Согласен с тем, что у эмиграции есть не только отрицательная, но и положительная сторона. Например, уровень безработицы благодаря ей снизился в Латвии с 10,5–11% в 2003 году до 6,8% в 2006-м. А в Латгалии, где безработица составляла 25—27%, она упала примерно на 10%. Иными словами, эмиграция не только снизила общий уровень безработицы в стране, но и чуть-чуть уменьшила региональные различия по этому показателю. Хотя различия, конечно, остаются существенными.

Кроме того, эмиграция понуждает предпринимателей, работающих в Латвии, поднимать зарплату. Она сейчас растет очень быстро – в 2007 году ее средний размер увеличился более чем на треть. Учитывая же, что в той же Ирландии жизнь намного дороже, чем в Латвии, и что огромная разница в зарплате несколько нивелируется намного большей стоимостью жизни, увеличение доходов в Латвии может способствовать возвращению уехавших. Скажем, наши строительные фирмы, испытывая большие трудности с рабочей силой, заманивают латышских строителей из Ирландии. И немало людей возвращается. Потому что хотя зарплаты у нас более низкие, но они увеличиваются, а стоимость жизни здесь намного меньше.

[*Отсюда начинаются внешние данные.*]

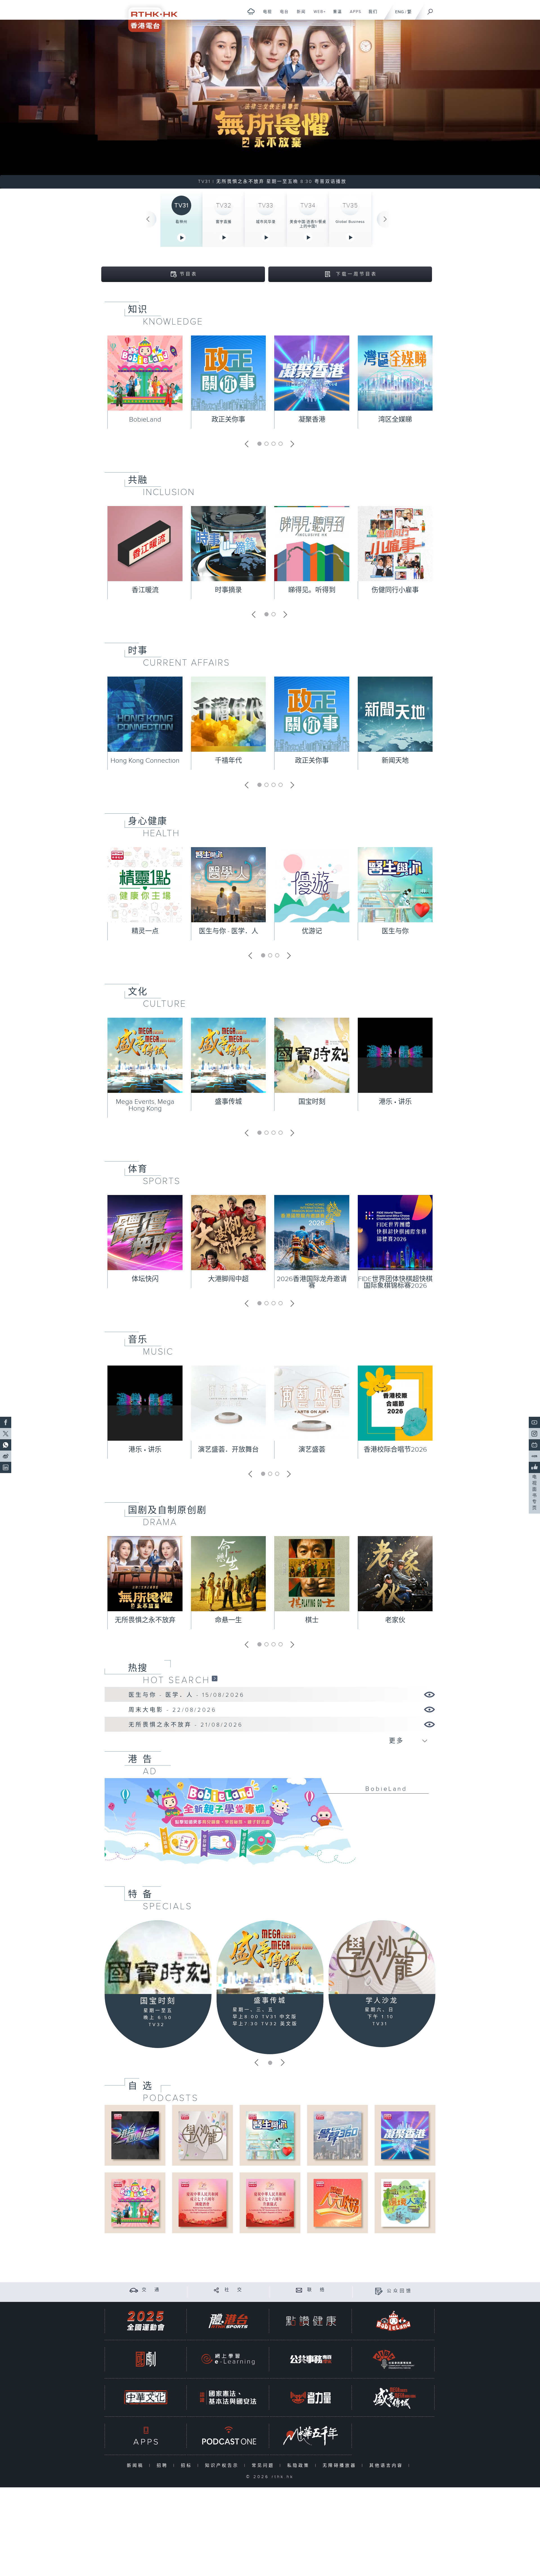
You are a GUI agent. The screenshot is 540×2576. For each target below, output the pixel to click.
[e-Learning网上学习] (228, 2359)
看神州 (181, 222)
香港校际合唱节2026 (395, 1450)
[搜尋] (430, 10)
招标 (188, 2465)
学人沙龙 (382, 2001)
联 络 (316, 2290)
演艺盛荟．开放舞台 (228, 1450)
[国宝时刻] (158, 1957)
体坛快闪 (145, 1279)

Евгений Ясин: В этой связи у меня сразу два вопроса. Первый из них навеян приведенными вами данными о безработице. Судя по резким межрегиональным различиям в ее уровне, а также по тому, что вы раньше говорили о разнице доходов в разных регионах, в Латвии, скорее всего, налицо сильное социальное расслоение. Каков у вас коэффициент Джини? И в какой пропорции находятся доходы наиболее богатых и наиболее обеспеченных слоев населения?